# Problem 1
In the Peters v. Chrysler Corporation opinion, why was a second back fusion performed in October 1964? Answer in one to three sentences.
# Problem 2
Continue the Peters v. Chrysler Corporation opinion after its final sentence.

# Text excerpt
════

Peters v. Chrysler Corporation

295 A.2d 702 (1972)

James E. PETERS, Claimant-Appellant,
v.
CHRYSLER CORPORATION, Employer-Appellee.

Supreme Court of Delaware.

July 27, 1972.

John Biggs, III, of Biggs & Battaglia, Wilmington, for claimant-appellant.

Carl Schnee, of Tybout, Redfearn & Schnee, Wilmington, for employer-appellee.

Before WOLCOTT, C. J., and CAREY and HERRMANN, JJ.

*703 CAREY, Justice:

In this workmen's compensation case, the claimant, James E. Peters, has appealed from an order of the Superior Court in favor of Chrysler Corporation, employer, affirming a decision of the Industrial Accident Board. The question presented is whether the claimant is entitled to compensation under 19 Del.C. § 2326(g), which reads as follows:

"(g) The Board shall award proper and equitable compensation for the loss of any member or part of the body or loss of use of any member or part of the body up to 300 weeks which shall be paid at the rate of 662/3 per centum of his weekly wages, but no compensation shall be awarded when such loss was caused by the loss of or the loss of use of a member of the body for which compensation payments are already provided by the terms of this section."

The claimant injured his back in September, 1958. § 2326(g), quoted above, became effective in May, 1959. In January, 1959, an orthopedist determined that the claimant had a partial disability of 15%. In January, 1963, his back was giving him more trouble and his partial disability increased to 30%. At that time, the orthopedist surgically attempted a fusion of the back. The operation was unsuccessful, however and a second fusion was done in October, 1964. It was successful to the extent that it reduced claimant's disability to the original 15%. Thereafter, his back gave him periodic difficulty, but in 1968, the doctors determined that further surgical intervention was not warranted.

════

(Pixel coordinate grounding data)
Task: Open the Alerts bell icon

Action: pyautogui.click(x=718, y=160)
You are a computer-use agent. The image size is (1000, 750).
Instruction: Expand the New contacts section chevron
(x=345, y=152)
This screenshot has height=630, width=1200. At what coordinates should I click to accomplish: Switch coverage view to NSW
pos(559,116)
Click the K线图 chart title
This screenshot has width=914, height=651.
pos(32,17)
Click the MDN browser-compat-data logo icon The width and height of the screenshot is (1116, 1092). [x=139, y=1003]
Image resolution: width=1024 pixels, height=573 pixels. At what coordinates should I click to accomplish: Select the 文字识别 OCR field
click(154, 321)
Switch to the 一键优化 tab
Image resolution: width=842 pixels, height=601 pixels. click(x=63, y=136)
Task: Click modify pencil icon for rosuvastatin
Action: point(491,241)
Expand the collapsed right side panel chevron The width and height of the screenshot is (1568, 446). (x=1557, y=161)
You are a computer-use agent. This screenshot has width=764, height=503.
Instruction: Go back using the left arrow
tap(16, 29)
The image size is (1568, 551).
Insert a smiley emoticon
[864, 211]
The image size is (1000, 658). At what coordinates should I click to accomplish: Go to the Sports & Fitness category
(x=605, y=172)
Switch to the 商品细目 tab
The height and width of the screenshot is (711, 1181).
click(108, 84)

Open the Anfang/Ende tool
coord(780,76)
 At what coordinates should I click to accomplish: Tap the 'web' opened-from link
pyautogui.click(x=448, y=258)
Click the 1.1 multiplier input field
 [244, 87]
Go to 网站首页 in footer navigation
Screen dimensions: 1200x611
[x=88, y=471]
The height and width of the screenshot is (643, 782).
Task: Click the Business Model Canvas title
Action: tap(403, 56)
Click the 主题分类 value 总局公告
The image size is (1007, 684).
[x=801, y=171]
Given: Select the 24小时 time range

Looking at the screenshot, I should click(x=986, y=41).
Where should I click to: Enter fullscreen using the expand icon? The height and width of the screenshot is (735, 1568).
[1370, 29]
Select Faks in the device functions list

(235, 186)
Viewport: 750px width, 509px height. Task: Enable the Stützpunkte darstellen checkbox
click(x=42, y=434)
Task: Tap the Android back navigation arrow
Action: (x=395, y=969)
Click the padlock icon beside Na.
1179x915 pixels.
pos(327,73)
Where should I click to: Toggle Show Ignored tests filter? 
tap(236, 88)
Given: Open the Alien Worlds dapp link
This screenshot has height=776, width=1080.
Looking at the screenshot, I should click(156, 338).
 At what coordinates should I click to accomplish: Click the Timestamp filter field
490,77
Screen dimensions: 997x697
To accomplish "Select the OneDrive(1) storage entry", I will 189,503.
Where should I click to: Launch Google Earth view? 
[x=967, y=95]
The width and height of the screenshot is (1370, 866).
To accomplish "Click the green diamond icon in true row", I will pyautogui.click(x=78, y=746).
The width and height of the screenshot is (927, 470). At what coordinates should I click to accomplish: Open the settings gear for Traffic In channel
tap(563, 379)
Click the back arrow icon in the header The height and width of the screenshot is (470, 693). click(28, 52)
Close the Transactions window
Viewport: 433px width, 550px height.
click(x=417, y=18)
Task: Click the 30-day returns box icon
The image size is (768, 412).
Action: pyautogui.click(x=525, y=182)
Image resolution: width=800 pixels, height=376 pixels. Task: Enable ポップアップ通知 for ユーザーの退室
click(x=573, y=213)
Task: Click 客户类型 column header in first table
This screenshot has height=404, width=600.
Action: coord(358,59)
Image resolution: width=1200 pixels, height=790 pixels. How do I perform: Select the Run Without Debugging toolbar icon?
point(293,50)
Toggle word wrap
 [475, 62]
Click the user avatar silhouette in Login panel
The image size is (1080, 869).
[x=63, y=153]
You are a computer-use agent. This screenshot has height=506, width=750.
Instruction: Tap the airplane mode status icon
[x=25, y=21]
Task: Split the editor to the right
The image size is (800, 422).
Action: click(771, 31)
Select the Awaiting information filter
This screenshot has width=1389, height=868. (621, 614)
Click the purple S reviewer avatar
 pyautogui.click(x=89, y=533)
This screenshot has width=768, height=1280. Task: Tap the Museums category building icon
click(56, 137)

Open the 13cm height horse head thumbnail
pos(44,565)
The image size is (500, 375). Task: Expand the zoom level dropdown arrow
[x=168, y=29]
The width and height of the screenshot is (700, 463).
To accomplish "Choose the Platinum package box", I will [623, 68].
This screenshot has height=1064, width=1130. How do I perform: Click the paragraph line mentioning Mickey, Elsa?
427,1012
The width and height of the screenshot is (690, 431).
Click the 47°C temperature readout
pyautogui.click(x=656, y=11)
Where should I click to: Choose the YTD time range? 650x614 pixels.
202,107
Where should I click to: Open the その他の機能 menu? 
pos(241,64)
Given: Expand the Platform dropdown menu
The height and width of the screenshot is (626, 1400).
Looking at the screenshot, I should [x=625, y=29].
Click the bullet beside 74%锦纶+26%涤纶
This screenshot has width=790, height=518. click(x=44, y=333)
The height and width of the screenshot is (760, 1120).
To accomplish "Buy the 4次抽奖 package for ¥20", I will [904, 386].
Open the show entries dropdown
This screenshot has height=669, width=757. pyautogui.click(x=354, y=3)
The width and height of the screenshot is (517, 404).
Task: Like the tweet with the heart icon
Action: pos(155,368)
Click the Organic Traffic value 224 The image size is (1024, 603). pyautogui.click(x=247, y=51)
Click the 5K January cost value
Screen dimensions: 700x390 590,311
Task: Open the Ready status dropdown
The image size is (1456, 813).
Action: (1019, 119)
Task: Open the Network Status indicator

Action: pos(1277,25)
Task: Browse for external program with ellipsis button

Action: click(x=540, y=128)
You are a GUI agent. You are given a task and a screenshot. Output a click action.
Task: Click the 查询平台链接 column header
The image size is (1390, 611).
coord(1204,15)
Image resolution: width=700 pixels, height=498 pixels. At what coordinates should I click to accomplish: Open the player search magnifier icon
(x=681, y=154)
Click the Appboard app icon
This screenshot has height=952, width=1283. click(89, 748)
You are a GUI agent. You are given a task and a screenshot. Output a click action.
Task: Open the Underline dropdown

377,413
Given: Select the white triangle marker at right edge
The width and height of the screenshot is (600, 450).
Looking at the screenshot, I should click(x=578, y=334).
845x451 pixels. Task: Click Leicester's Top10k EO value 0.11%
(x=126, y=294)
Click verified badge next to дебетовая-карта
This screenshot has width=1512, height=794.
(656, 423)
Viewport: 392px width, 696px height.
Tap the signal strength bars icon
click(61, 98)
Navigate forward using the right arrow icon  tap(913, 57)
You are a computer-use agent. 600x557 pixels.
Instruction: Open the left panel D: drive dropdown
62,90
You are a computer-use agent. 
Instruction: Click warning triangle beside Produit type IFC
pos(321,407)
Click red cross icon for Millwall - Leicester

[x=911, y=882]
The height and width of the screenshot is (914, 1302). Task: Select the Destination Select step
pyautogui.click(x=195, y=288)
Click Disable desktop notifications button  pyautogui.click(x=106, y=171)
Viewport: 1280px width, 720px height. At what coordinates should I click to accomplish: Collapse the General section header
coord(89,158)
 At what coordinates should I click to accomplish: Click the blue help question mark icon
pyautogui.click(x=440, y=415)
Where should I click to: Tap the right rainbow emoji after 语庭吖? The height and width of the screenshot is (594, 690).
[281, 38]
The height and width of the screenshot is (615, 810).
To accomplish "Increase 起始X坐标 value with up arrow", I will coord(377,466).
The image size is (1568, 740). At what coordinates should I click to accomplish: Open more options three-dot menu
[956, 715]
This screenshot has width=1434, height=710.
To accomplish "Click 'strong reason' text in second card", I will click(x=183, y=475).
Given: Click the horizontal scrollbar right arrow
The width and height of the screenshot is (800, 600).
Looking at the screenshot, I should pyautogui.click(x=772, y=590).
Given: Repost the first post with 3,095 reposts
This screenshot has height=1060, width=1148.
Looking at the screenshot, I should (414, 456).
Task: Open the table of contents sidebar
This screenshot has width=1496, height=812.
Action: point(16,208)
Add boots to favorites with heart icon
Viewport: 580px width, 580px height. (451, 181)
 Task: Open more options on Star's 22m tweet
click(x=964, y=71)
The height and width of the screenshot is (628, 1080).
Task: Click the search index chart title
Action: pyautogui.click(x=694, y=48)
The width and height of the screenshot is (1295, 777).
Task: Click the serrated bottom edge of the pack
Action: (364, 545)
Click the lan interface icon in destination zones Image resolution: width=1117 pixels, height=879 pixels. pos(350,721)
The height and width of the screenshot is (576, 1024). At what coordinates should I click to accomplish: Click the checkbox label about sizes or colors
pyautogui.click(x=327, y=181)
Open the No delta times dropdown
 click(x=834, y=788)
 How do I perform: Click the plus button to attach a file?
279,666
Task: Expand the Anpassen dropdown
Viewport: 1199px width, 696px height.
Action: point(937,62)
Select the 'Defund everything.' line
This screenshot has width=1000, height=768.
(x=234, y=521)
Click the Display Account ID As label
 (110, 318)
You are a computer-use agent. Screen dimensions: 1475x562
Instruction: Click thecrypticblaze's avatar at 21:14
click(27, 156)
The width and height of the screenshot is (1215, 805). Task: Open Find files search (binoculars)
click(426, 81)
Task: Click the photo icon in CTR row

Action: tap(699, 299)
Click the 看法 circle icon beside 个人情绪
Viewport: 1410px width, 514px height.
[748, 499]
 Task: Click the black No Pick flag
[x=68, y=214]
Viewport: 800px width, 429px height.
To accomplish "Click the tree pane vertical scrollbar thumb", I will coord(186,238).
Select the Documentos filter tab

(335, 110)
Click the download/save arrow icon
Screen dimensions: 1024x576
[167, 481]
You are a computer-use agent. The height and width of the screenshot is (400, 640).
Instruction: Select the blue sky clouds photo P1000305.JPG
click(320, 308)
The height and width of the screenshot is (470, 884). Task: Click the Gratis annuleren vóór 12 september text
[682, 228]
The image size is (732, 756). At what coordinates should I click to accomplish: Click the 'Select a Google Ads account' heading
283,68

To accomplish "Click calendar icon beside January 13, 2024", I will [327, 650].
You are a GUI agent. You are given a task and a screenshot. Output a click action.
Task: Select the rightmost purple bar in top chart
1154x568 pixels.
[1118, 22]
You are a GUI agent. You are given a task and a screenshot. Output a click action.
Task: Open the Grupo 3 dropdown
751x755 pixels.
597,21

════

# Exercise output 1
The first fusion, attempted in January 1963 after the claimant's partial disability had risen to 30%, was unsuccessful. A second fusion was therefore done.

# Exercise output 2
During the course of the 1963 operation, the orthopedist discovered a previously-undiagnosed congenital deformity in claimant's back. At the hearing, he stated that the 15% disability was the result of aggravation of the congenital deformity. He also testified that this disability was permanent, and that the permanency existed as early as January, 1959.

It is the claimant's contention that his injury was not a permanent "loss of use" within the meaning of the statute until 1968, when the doctors concluded that no further surgery should be attempted. He claims that compensation should be awarded for permanent partial disability as determined by the statute in effect on that date.

The employer contends that there was a permanent loss of use as early as January, 1959; that § 2326(g) contains nothing to indicate a legislative intent that it shall be retroactively applied; and that to apply it in this case would constitute a retroactive application.

In denying claimant's claim, the Industrial Accident Board specifically relied *704 upon an unreported decision of the Superior Court, as did the Superior Court in this case. That decision was based upon the theory that the compensation act forms a part of one's contract of hire, and that it is the contract of hire in existence on the date of the accidental injury which fixes the respective rights and obligations of the parties. Although we agree with the result, we disagree with that theory, at least with respect to a case like the present one. The compensation allowed under § 2326(g) is for a permanent disability, and there can be no award for it until such disability can be proven. The governing statute is the one in effect at the time the disability becomes permanent, and not at the time of the injury. Sherry v. Crescent Company, 101 R.I. 703, 226 A.2d 819 (1967); Allen v. Kalamazoo Paraffine Co., 312 Mich. 575, 20 N.W.2d 731 (1945).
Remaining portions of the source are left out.